The historic Dubai marketplace that calls itself the City of Gold is glittering less these days.

Under streets and alleys covered by roofs to protect window shoppers from the intense desert sun, more than 300 stores peddle everything from ingots to Bedouin jewelry. The Dubai Gold Souk had become one of the largest such marketplaces, offering tax-free precious metal, as Persian Gulf oil wealth ballooned in the past few decades.

Now, with the plunge in crude throttling economies across the Middle East, gold buyers are harder to find. Demand for the metal is slowing in the region and Dubai has seen a drop-off in some visitors. Shopkeepers say sales are declining because tourists from Saudi Arabia and Russia have less cash to spend. Sellers offer discounts for gold that two years ago fetched a premium.

“The market is dead,” Jeffrey Rhodes, who has spent 27 years in Dubai’s gold industry and founded Rhodes Precious Metals Consultancy DMCC, said by telephone on April 21. “There’s no real demand here.”

Bedouin Nomads

The city’s history in gold jewelry dates back to the Bedouin nomads that roamed the Arabian desert, and it has long been a center for trading the metal. Dubai is the second biggest of the United Arab Emirates and is situated on the Arabian Peninsula near the shipping routes out of the Gulf. It’s a bridge between Africa, home to some of the world’s richest mines, and the jewelry markets of India, whose citizens buy more gold than anyone else on the planet.

Even with fewer shoppers in the market, which rose to prominence in the 1940s and is spaced across two buildings as high as six floors, Dubai is still a major trading hub. The weight of all the gold jewelry on display comes to about 25 metric tons, the same as five Indian elephants, according to an association representing the vendors.

Lower oil prices and political turmoil across the Middle East and Russia are hurting tourism to Dubai. With Brent crude futures down 43 percent from a peak in June, oil revenue is slumping for the world’s largest producers. Russia is heading toward a recession and its currency has plunged, while Saudi Arabia is on track for the slowest economic growth since 2009.

Less Spending

Shopping trips from the Middle East “are fewer and shorter, and they spend less,” Gerhard Schubert, founder of Schubert Commodities Consultancy DMCC and a member of the Dubai Multi Commodities Centre’s responsible sourcing committee, said by telephone from Dubai on April 28. “This will be even worse after Ramadan, during the Eid holiday when you normally have a million Saudis coming over. I’m sure the numbers will be down this year.”

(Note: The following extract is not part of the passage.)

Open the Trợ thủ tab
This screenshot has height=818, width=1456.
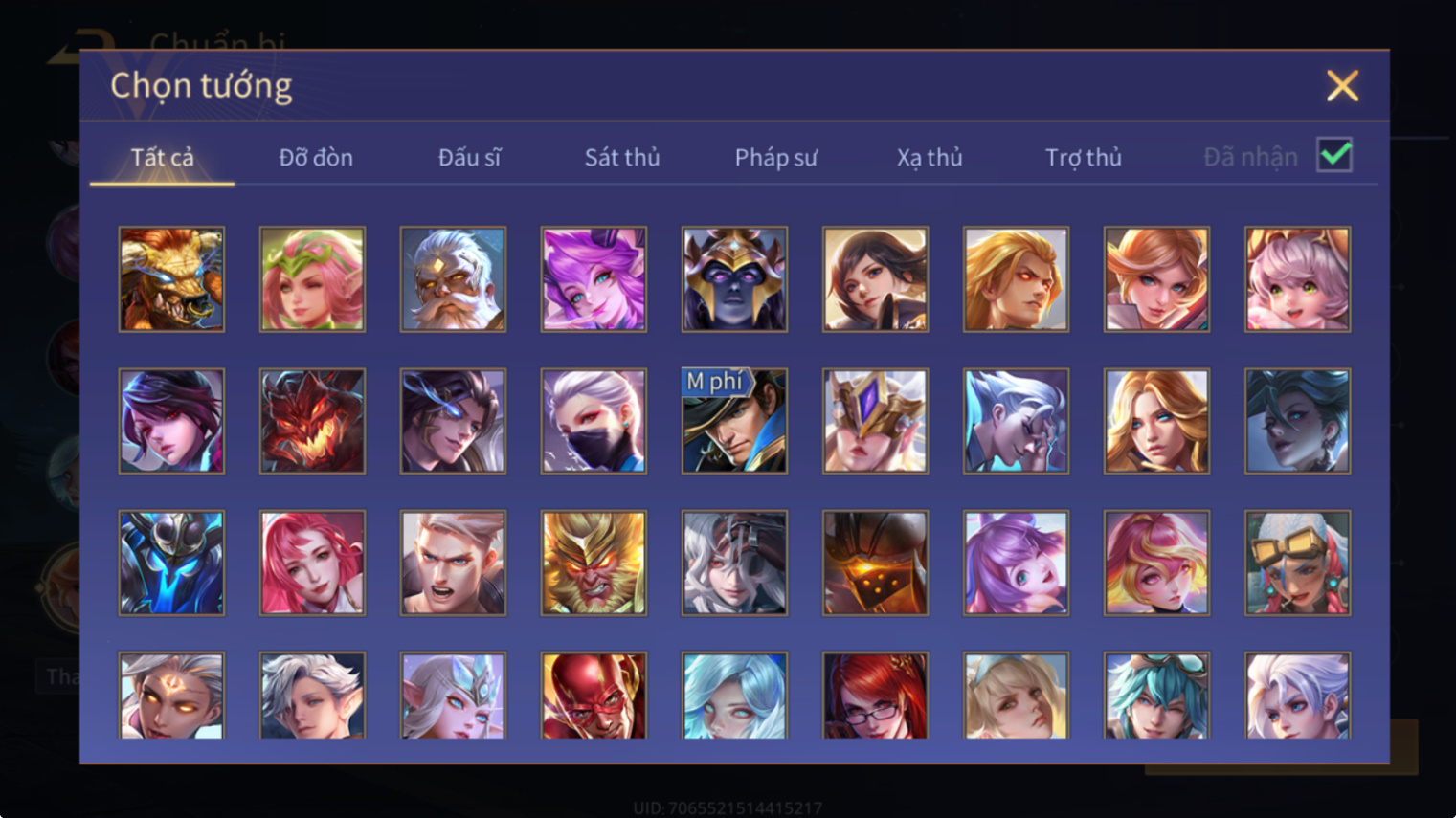tap(1083, 157)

Dijllah Jewellery FZCO, which sells jewelry and gold bars wholesale, has seen sales decline 40 percent this year, according to Managing Director Mohammed Hammoodi Hashim. Rimas 1 Jewellery, with customers in the Middle East and North Africa, put the decline at 15 percent for the first quarter, according to Walid Al Sudi, a partner at the firm and whose family has been in the gold business for at least five generations.

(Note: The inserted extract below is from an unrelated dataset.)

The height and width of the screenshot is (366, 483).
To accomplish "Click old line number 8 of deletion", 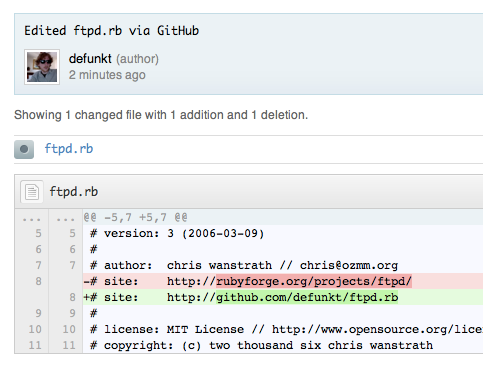I will (x=38, y=281).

Middle Eastern demand for the metal fell 23 percent in 2014, the biggest drop in at least four years, data from Metals Focus, a London-based research firm, show. Russian visitors to Dubai fell 36 percent in February, according to a March report from The National newspaper that cited airport statistics.

Everyone Worried

“We are still surviving, but everyone is worried about the future,” Hashim said. He said a kilogram bar of gold in Dubai this month costs 20 cents an ounce below the London spot price, a sign of weak demand for the metal, compared with a premium of $1.50 in 2013. An ounce of gold fetched $1,198.82 in London on Thursday.

The decline in Dubai’s gold market is temporary, according to Mohammed Alashrafi, who runs five stores in the souk as an owner of Sama Al Khaleej Gold & Jewellery Trading LLC. He’s in the process of opening another store for customers from the Persian Gulf.

“Things are going to pick up again,” Alashrafi said. “The market in the region goes quiet from time to time, but it will never die.”

Other parts of the industry are expanding. Kaloti Precious Metals, a gold refiner, plans to open a plant in Dubai later this year that can process 1,400 tons of the metal annually.

The lack of interest in gold extends beyond the physical market. Trading in bullion futures on the city’s metals exchange is at the lowest in 19 months, with contracts changing hands an average of 1,136 times over the past 15 days.

For now, most shopkeepers in the gold souk are planning to ride out the slowdown, according to Chandu Siroya, vice chairman of the Dubai Gold and Jewellery Group. Sales at his store fell at least 10 percent in the first quarter, he said.

“We’re being hit by a combination of lower oil prices and lower tourism,” Siroya said by telephone from Dubai on April 28. “This year is going to be tough.”